# Working with Files in Python

This notebook will teach you how to:
- [Navigate directories using `pathlib` and `os`](#pathlib)
- [Read different file formats](#format)
- [Work with multiple datasets from a folder](#files)
- [Exercises](#)


<a id=pathlib></a>

## Navigating Directories

### Using `os` module


In [None]:
import os

In [None]:
# Get current working directory
current_dir = os.getcwd()
print(f"Current directory: {current_dir}")

In [None]:
# List all files in a directory
files = os.listdir('data')
print(f"\nFiles in data/: {files}")

In [None]:
# Check if a file exists
file_exists = os.path.exists('data/sales.csv')
print(f"\nDoes sales.csv exist? {file_exists}")

In [None]:
# Get file size
if file_exists:
    file_size = os.path.getsize('data/sales.csv')
    print(f"File size: {file_size} bytes")

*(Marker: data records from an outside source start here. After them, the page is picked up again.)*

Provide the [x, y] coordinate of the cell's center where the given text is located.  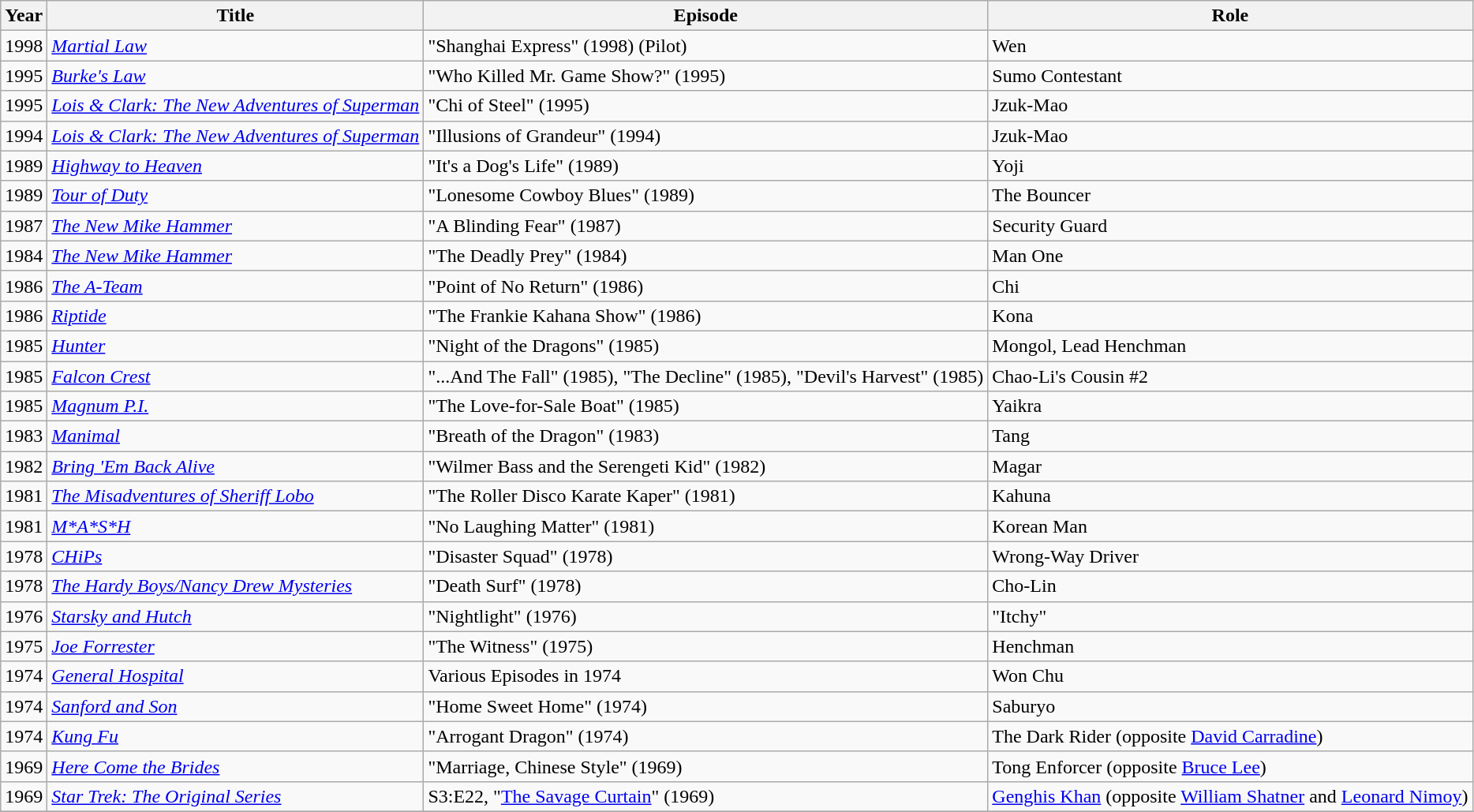
CHiPs [235, 556]
"Who Killed Mr. Game Show?" (1995) [705, 76]
Manimal [235, 436]
1984 [24, 256]
"Disaster Squad" (1978) [705, 556]
"Wilmer Bass and the Serengeti Kid" (1982) [705, 466]
Tong Enforcer (opposite Bruce Lee) [1230, 766]
"Lonesome Cowboy Blues" (1989) [705, 196]
Yaikra [1230, 406]
Kahuna [1230, 496]
Magar [1230, 466]
The A-Team [235, 286]
Hunter [235, 346]
Security Guard [1230, 226]
Magnum P.I. [235, 406]
Episode [705, 16]
1982 [24, 466]
The Bouncer [1230, 196]
1983 [24, 436]
Chao-Li's Cousin #2 [1230, 376]
Mongol, Lead Henchman [1230, 346]
Various Episodes in 1974 [705, 676]
Man One [1230, 256]
Star Trek: The Original Series [235, 796]
"Point of No Return" (1986) [705, 286]
"A Blinding Fear" (1987) [705, 226]
"Nightlight" (1976) [705, 616]
"Breath of the Dragon" (1983) [705, 436]
Martial Law [235, 46]
"No Laughing Matter" (1981) [705, 526]
Bring 'Em Back Alive [235, 466]
Joe Forrester [235, 646]
Korean Man [1230, 526]
Year [24, 16]
1987 [24, 226]
Title [235, 16]
"Itchy" [1230, 616]
1994 [24, 136]
"The Witness" (1975) [705, 646]
"...And The Fall" (1985), "The Decline" (1985), "Devil's Harvest" (1985) [705, 376]
Here Come the Brides [235, 766]
Tour of Duty [235, 196]
Wrong-Way Driver [1230, 556]
"Death Surf" (1978) [705, 586]
Burke's Law [235, 76]
The Dark Rider (opposite David Carradine) [1230, 736]
Kona [1230, 316]
"Shanghai Express" (1998) (Pilot) [705, 46]
"The Love-for-Sale Boat" (1985) [705, 406]
Highway to Heaven [235, 166]
Role [1230, 16]
Won Chu [1230, 676]
"Home Sweet Home" (1974) [705, 706]
Chi [1230, 286]
"Chi of Steel" (1995) [705, 106]
"The Frankie Kahana Show" (1986) [705, 316]
Yoji [1230, 166]
Falcon Crest [235, 376]
"Arrogant Dragon" (1974) [705, 736]
The Misadventures of Sheriff Lobo [235, 496]
"It's a Dog's Life" (1989) [705, 166]
"Marriage, Chinese Style" (1969) [705, 766]
S3:E22, "The Savage Curtain" (1969) [705, 796]
1975 [24, 646]
The Hardy Boys/Nancy Drew Mysteries [235, 586]
General Hospital [235, 676]
Henchman [1230, 646]
"Night of the Dragons" (1985) [705, 346]
Saburyo [1230, 706]
Wen [1230, 46]
Starsky and Hutch [235, 616]
"The Deadly Prey" (1984) [705, 256]
Sumo Contestant [1230, 76]
Tang [1230, 436]
"Illusions of Grandeur" (1994) [705, 136]
Genghis Khan (opposite William Shatner and Leonard Nimoy) [1230, 796]
M*A*S*H [235, 526]
Sanford and Son [235, 706]
Cho-Lin [1230, 586]
1976 [24, 616]
"The Roller Disco Karate Kaper" (1981) [705, 496]
Kung Fu [235, 736]
Riptide [235, 316]
1998 [24, 46]
Find where the given text appears and provide that cell's center as [X, Y] coordinate. 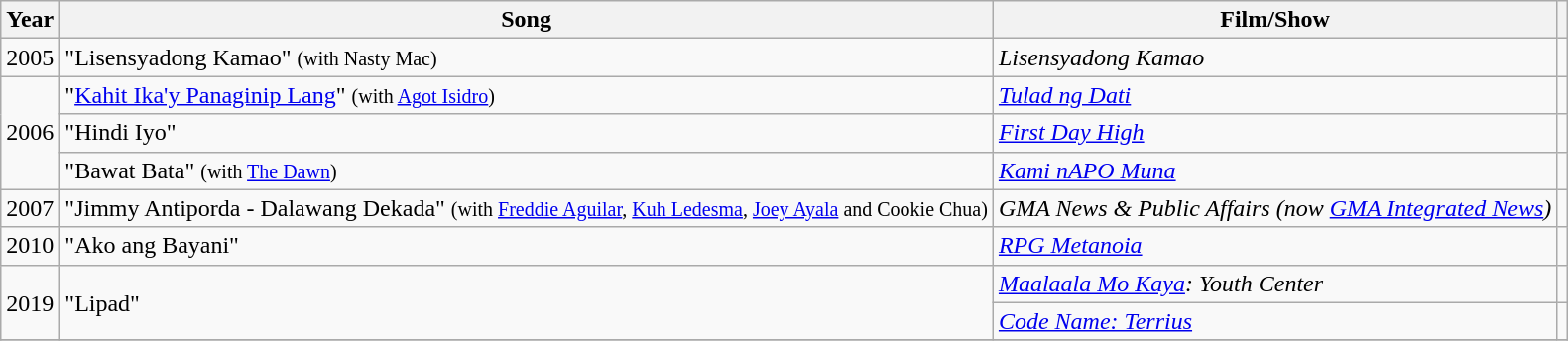
Maalaala Mo Kaya: Youth Center [1274, 284]
Lisensyadong Kamao [1274, 58]
"Ako ang Bayani" [527, 246]
"Kahit Ika'y Panaginip Lang" (with Agot Isidro) [527, 95]
RPG Metanoia [1274, 246]
2005 [30, 58]
"Lipad" [527, 302]
Year [30, 20]
"Bawat Bata" (with The Dawn) [527, 171]
First Day High [1274, 133]
Code Name: Terrius [1274, 321]
GMA News & Public Affairs (now GMA Integrated News) [1274, 208]
"Jimmy Antiporda - Dalawang Dekada" (with Freddie Aguilar, Kuh Ledesma, Joey Ayala and Cookie Chua) [527, 208]
2010 [30, 246]
"Lisensyadong Kamao" (with Nasty Mac) [527, 58]
"Hindi Iyo" [527, 133]
2006 [30, 133]
Film/Show [1274, 20]
2019 [30, 302]
2007 [30, 208]
Kami nAPO Muna [1274, 171]
Tulad ng Dati [1274, 95]
Song [527, 20]
Scan for the cell matching the given text and deliver its (X, Y) coordinate at center. 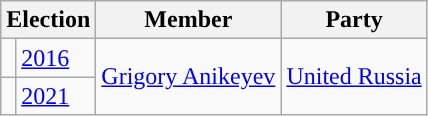
Member (188, 20)
2021 (56, 96)
United Russia (354, 77)
Election (48, 20)
Party (354, 20)
Grigory Anikeyev (188, 77)
2016 (56, 58)
Find where the given text appears and provide that cell's center as (X, Y) coordinate. 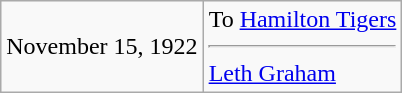
November 15, 1922 (102, 47)
To Hamilton TigersLeth Graham (302, 47)
Extract the (X, Y) coordinate from the center of the cell holding the provided text.  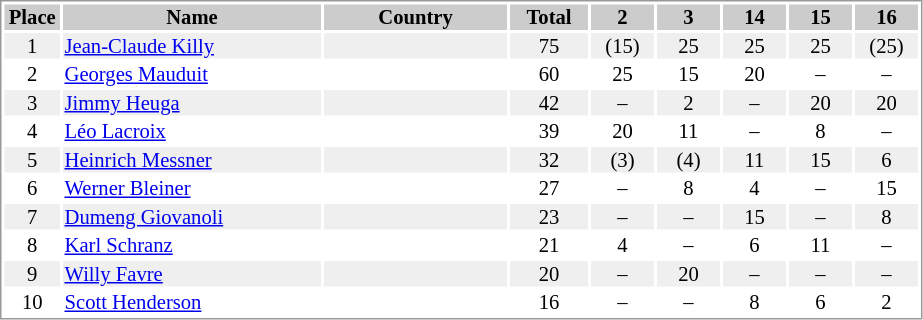
(4) (688, 160)
23 (549, 217)
Léo Lacroix (192, 131)
Jean-Claude Killy (192, 46)
9 (32, 274)
Dumeng Giovanoli (192, 217)
60 (549, 75)
Willy Favre (192, 274)
14 (754, 17)
32 (549, 160)
Werner Bleiner (192, 189)
75 (549, 46)
Total (549, 17)
7 (32, 217)
10 (32, 303)
Scott Henderson (192, 303)
5 (32, 160)
Karl Schranz (192, 245)
Country (416, 17)
1 (32, 46)
21 (549, 245)
(15) (622, 46)
42 (549, 103)
Heinrich Messner (192, 160)
(25) (886, 46)
39 (549, 131)
Georges Mauduit (192, 75)
(3) (622, 160)
Jimmy Heuga (192, 103)
Place (32, 17)
27 (549, 189)
Name (192, 17)
Find where the given text appears and provide that cell's center as [x, y] coordinate. 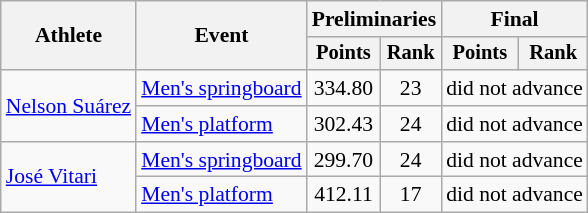
412.11 [344, 195]
299.70 [344, 160]
José Vitari [68, 178]
17 [410, 195]
Event [222, 36]
Preliminaries [374, 19]
302.43 [344, 124]
Nelson Suárez [68, 106]
23 [410, 88]
Final [514, 19]
Athlete [68, 36]
334.80 [344, 88]
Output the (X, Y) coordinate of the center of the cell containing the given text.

### Using `pathlib` (Modern Python approach)


In [None]:
from pathlib import Path

In [None]:
# Get current directory
current_dir = Path.cwd()
print(f"Current directory: {current_dir}")

In [None]:
# Create a path object
data_dir = Path('data')

In [None]:
# List all files
files = list(data_dir.iterdir())
print(f"\nFiles in data/:")
for file in files:
    print(f"  - {file.name}")

In [None]:
# Check if file exists
sales_file = data_dir / 'sales.csv'
print(f"\nDoes sales.csv exist? {sales_file.exists()}")

In [None]:
# Get file info
if sales_file.exists():
    print(f"File size: {sales_file.stat().st_size} bytes")
    print(f"Is it a file? {sales_file.is_file()}")
    print(f"Is it a directory? {sales_file.is_dir()}")

<a id=format></a>

## Reading Different File Types

### Reading CSV Files


In [None]:
import pandas as pd

# Read CSV file
df_csv = pd.read_csv('data/sales.csv')

print("CSV file contents:")
print(df_csv.head())
print(f"\nShape: {df_csv.shape}")
print(f"Columns: {df_csv.columns.tolist()}")

### Reading JSON Files


In [None]:
import json

with open('data/config.json', 'r') as f:
    config = json.load(f)

print("JSON file contents:")
print(json.dumps(config, indent=2))


In [None]:
# Access nested values
print(f"\nDatabase host: {config['database']['host']}")
print(f"API endpoint: {config['api']['endpoint']}")
print(f"Regions: {config['regions']}")


### Reading Parquet Files


In [None]:

# Read Parquet file
df_parquet = pd.read_parquet('data/large_sales.parquet')

print("Parquet file contents:")
print(df_parquet.head())
print(f"\nShape: {df_parquet.shape}")
print(f"\nMemory usage:")
print(df_parquet.memory_usage(deep=True))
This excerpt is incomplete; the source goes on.